In today's hand-written notes, you will also find information about an algorithm called heapify that allows us to transform an arbitrary array into a heap in place (i.e., without creating an auxiliary data structure). See pg. 11 of the hand-written notes for details.

At first glance, the runtime for heapify seems like it ought to be O(n log n). It turns out the runtime is even better than that: O(n), which is an awesome surprise. I hope to talk about why the runtime is O(n) in an upcoming lecture.

Supplementary Maxheaps

A maxheap has the same structural property as a minheap, but its ordering property requires that any given node must have a value greater than or equal to the values in its child nodes. See pg. 13 of today's hand-written notes for an example.

What's next?

Next week, we will delve into nested and linked dynamically allocated structures, and we will explore a data structure that relies heavily on pointers and dynamic memory management: linked lists.

Exam Prep

1. Draw a minheap of height 4 that will incur worst-case runtime when inserting the value 99. Then draw a minheap of height 4 that will incur best-case runtime when inserting the value 99.

2. Draw a minheap of height 4 that will incur worst-case runtime when calling dequeue().

3. Draw the heap that is represented by the following array, and tell whether it is a minheap, maxheap, neither, or both:

58	39	22	20	38	21	7	7
0	1	2	3	4	5	6	7

4. Re-visit the formulas we saw in class for calculating the index of a node's parent, left child, and right child when using an array to represent a complete binary tree. If we're using an array, what is the formula for the index of the last non-leaf node in a heap, assuming it holds n nodes?
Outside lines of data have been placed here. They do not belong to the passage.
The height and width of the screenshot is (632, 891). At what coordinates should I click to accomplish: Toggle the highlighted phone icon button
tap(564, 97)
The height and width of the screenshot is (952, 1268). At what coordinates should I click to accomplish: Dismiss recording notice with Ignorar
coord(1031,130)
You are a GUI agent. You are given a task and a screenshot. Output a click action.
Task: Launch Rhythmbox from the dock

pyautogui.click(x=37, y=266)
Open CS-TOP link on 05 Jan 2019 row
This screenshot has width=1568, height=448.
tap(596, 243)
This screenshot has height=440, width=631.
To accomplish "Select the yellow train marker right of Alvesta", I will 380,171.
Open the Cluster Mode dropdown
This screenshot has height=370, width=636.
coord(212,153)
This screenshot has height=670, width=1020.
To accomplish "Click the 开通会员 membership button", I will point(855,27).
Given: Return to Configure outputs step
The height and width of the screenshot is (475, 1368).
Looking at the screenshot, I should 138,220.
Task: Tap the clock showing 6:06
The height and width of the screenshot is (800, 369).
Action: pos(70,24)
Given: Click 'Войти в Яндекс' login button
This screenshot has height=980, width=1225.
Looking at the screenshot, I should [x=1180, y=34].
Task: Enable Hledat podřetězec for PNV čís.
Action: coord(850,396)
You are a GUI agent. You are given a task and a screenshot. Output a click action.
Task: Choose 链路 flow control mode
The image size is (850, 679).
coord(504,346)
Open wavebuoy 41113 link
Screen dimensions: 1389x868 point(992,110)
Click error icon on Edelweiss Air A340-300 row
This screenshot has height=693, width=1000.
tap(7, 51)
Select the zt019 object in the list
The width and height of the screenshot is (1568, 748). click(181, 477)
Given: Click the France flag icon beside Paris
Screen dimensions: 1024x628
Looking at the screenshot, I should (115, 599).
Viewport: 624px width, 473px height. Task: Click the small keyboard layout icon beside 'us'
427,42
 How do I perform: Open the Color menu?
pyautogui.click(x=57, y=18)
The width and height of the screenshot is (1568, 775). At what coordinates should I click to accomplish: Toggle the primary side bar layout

5. I mentioned in class today that we can insert a new element into the next open position in our minheap in O(1) time. Now that we've seen that minheaps are typically implemented using arrays, can you see how we would accomplish that? What index would we jump to in our array to perform an insertion? Also, what index would we read from during deletion, to find the value that has to move up to take the root position before we call percolateDown()?

6. What is the exact height of a complete binary tree with n nodes? Recall that you will need to use either a floor or ceiling function to give a precise answer.

7. Be sure to glance through the note labeled (Not mentioned in class.) and the sections labeled Supplementary to enrich and/or solidify your understanding of some of the finer points of this material. Those extra nuggets of information might prove useful at some point this quarter.

8. As always, the textbook and this week's section are chock full of great exercises and additional examples to help reinforce this material.